New Report Shares Federal Government’s Censorship of American Speech

The House Judiciary Committee and the Select Subcommittee on the Weaponization of the Federal Government released an interim report titled, “The Weaponization of ‘Disinformation’ Pseudo-experts and Bureaucrats: How the Federal Government Partnered with Universities to Censor Americans’ Free Speech.”

The report details how the federal government partnered with Stanford University and other groups to create the Election Integrity Partnership (EIP) to censor speech leading up to the 2020 presidential election.

“The First Amendment to the Constitution rightly limits the government’s role in monitoring and censoring Americans’ speech, but these disinformation researchers (often funded, at least in part, by taxpayer dollars) were not strictly bound by these constitutional guardrails,” reads a summary of the report. “What the federal government could not do directly, it effectively outsourced to the newly emerging censorship-industrial complex.”

EIP is described as a “consortium of ‘disinformation’ academics led by Stanford University’s Stanford Internet Observatory (SIO) that worked directly with the Department of Homeland Security and the Global Engagement Center, a multi-agency entity housed within the State Department, to monitor and censor Americans’ online speech in advance of the 2020 presidential election.”

“As this new information reveals, and this report outlines, the federal government and universities pressured social media companies to censor true information, jokes, and political opinions,” the summary adds. “This pressure was largely directed in a way that benefitted one side of the political aisle: true information posted by Republicans and conservatives was labeled as “misinformation” while false information posted by Democrats and liberals was largely unreported and untouched by the censors.”

Government agencies justified their censorship activities by claiming that foreign entities were “attempting to undermine American elections,” according to the report.

“While foreign states do attempt to conduct influence operations, the Committee’s and Select Subcommittee’s investigation has revealed that the true focus and purpose of the censors’ ‘election integrity’ work was to target the very Americans they claim to protect.

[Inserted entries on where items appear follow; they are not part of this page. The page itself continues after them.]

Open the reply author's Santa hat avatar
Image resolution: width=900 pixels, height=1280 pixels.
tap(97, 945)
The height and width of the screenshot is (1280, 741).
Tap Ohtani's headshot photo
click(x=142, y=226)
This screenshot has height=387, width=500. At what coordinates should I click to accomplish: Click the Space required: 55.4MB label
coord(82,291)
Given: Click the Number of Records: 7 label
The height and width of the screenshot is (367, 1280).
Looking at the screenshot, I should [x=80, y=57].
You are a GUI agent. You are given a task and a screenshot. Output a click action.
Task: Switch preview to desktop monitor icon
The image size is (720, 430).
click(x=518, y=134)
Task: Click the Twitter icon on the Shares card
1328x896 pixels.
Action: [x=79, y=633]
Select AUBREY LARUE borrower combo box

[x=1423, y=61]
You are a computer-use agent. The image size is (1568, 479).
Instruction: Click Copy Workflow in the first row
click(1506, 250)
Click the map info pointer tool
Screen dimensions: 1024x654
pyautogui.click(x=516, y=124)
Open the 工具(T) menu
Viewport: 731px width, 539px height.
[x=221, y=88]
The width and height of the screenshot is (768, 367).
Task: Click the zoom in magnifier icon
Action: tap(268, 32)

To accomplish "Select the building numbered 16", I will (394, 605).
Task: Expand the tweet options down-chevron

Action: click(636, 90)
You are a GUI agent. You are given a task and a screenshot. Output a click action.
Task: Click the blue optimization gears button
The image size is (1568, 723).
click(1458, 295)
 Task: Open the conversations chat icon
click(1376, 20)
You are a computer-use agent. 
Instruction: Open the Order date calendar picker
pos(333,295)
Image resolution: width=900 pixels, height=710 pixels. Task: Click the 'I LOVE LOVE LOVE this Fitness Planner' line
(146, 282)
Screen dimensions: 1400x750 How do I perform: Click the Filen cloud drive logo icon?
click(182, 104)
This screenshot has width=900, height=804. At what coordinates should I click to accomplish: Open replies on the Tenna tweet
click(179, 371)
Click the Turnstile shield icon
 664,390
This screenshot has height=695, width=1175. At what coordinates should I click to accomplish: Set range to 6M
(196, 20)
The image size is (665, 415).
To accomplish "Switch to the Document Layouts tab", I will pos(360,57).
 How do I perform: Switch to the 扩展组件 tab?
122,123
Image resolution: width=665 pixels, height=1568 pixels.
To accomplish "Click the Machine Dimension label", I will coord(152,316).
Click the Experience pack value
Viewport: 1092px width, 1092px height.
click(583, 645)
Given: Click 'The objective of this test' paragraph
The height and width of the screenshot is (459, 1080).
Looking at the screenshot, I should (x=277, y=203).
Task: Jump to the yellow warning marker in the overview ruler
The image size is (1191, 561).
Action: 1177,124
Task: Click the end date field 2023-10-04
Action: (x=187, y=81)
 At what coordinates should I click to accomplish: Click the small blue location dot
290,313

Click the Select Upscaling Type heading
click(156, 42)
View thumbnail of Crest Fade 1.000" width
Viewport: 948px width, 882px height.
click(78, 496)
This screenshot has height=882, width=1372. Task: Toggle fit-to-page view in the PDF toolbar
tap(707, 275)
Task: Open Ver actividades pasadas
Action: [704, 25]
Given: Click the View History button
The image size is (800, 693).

Instead of targeting foreign or inauthentic accounts, the EIP targeted Americans, disproportionately candidates and commentators with conservative viewpoints,” the House Judiciary Committee explained.

Some of the targeted accounts included:

  • President Donald J. Trump
  • Senator Thom Tillis
  • Speaker Newt Gingrich
  • Governor Mike Huckabee
  • Congressman Thomas Massie
  • Congresswoman Marjorie Taylor Greene
  • NewsMax
  • The Babylon Bee
  • Charlie Kirk
  • Candace Owens
  • Tom Fitton
  • Jack Posobeic
  • Benny Johnson
  • Dave Rubin

“An untold number of everyday Americans of all political affiliations” were also censored.

Stanford University initially refused to cooperate with The House Judiciary Committee, but released the reports after being threatened with contempt of Congress.

House Judiciary Committee Chairman Jim Jordan (R-OH) shared part of the report on X, formerly known as Twitter.

“The federal government, disinformation ‘experts’ at universities, Big Tech, and others worked together through the Election Integrity Partnership to monitor & censor Americans’ speech,” Jordan tweeted.

“Here’s how it worked:

“-EIP ‘stakeholders’ (including the federal gov’t) would submit misinformation reports

“-EIP would ‘analyze’ the report and find similar content across platforms

“-EIP would submit the report to Big Tech, often with a recommendation on how to censor”

American Faith reported that a recent judgement found that the Biden administration also violated the First Amendment in COVID-19 social media censorship.

A panel of two judges stated that entities such as President Biden, the CDC, FBI, and the surgeon general should not exert undue influence or “coerce” social media entities into removing content they find objectionable.

The ruling conveyed that the administration “coerced the platforms to make their moderation decisions by way of intimidating messages and threats of adverse consequences” and had “significantly encouraged the platforms’ decisions by commandeering their decision-making processes, both in violation of the First Amendment.”